Shortest Job First Scheduling

MEDIUMProblemSolveExternal Links

Description

You are given an array of integers bt where bt[i] represents the burst time (execution duration) of the i-th process. All processes arrive at time 0 and are scheduled using the Shortest Job First (SJF) non-preemptive scheduling policy.

In SJF scheduling, the process with the smallest burst time is always selected for execution next. Once a process starts, it runs to completion without interruption.

The waiting time of a process is the total time it spends waiting in the ready queue before its execution begins. Since all processes arrive at time 0, the waiting time equals the sum of burst times of all processes that execute before it.

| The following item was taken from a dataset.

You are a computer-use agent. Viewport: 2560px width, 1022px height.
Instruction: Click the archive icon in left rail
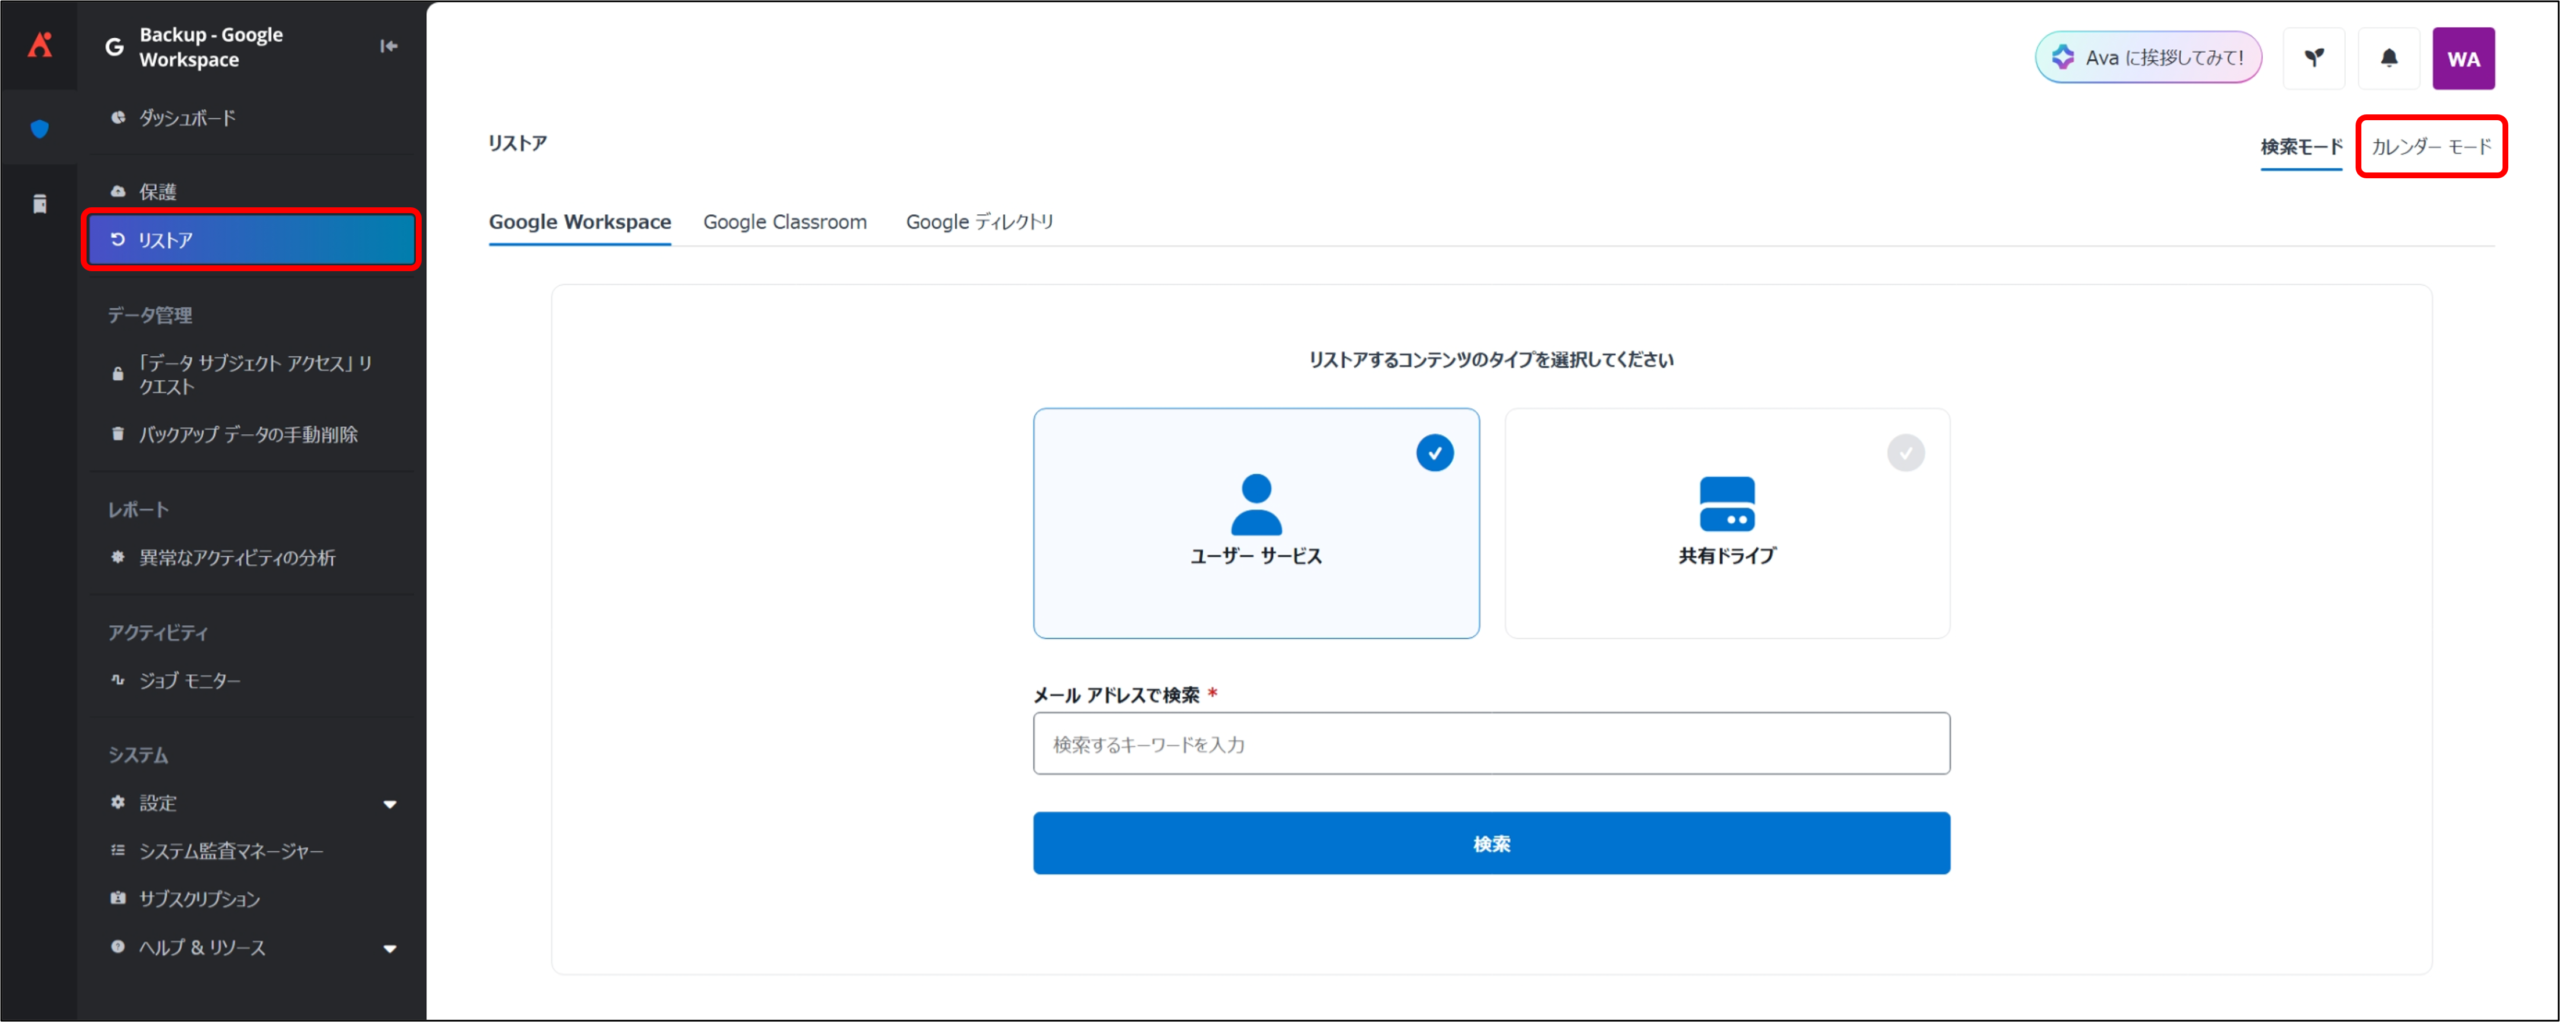[40, 204]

Calculate the average waiting time across all processes and return the result rounded down to the nearest integer (floor value).

Examples

Example 1

Input: n = 5, bt = [4, 3, 7, 1, 2]

Output: 4

Explanation: Using SJF, we sort burst times: [1, 2, 3, 4, 7]. The waiting times for each process are:

  • Process with burst 1: waits 0 (runs first)
  • Process with burst 2: waits 1 (waits for the first process)
  • Process with burst 3: waits 1 + 2 = 3
  • Process with burst 4: waits 1 + 2 + 3 = 6
  • Process with burst 7: waits 1 + 2 + 3 + 4 = 10

Total waiting time = 0 + 1 + 3 + 6 + 10 = 20. Average = 20 / 5 = 4.

Example 2

Input: n = 4, bt = [1, 2, 3, 4]

Output: 2

Explanation: The burst times are already sorted: [1, 2, 3, 4]. Waiting times are:

  • Burst 1: waits 0
  • Burst 2: waits 1
  • Burst 3: waits 1 + 2 = 3
  • Burst 4: waits 1 + 2 + 3 = 6

Total = 0 + 1 + 3 + 6 = 10. Average = 10 / 4 = 2.5. Rounded down: 2.

Constraints

  • 1 ≤ n ≤ 10^5
  • 1 ≤ bt[i] ≤ 10^5
  • All processes arrive at time 0 (non-preemptive scheduling)

Editorial

Brute Force — Repeated Minimum Selection

Intuition

The SJF policy says: always pick the process with the shortest burst time next. The most direct way to implement this is to simulate the scheduling process step by step.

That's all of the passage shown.